[Given records]

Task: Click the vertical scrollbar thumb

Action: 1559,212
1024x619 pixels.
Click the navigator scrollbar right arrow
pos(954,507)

[/Given records]

→ **Brief**
The complete set of entries is to be restated word for word.

→ **Result**
Task: Click the vertical scrollbar thumb

Action: 1559,212
1024x619 pixels.
Click the navigator scrollbar right arrow
pos(954,507)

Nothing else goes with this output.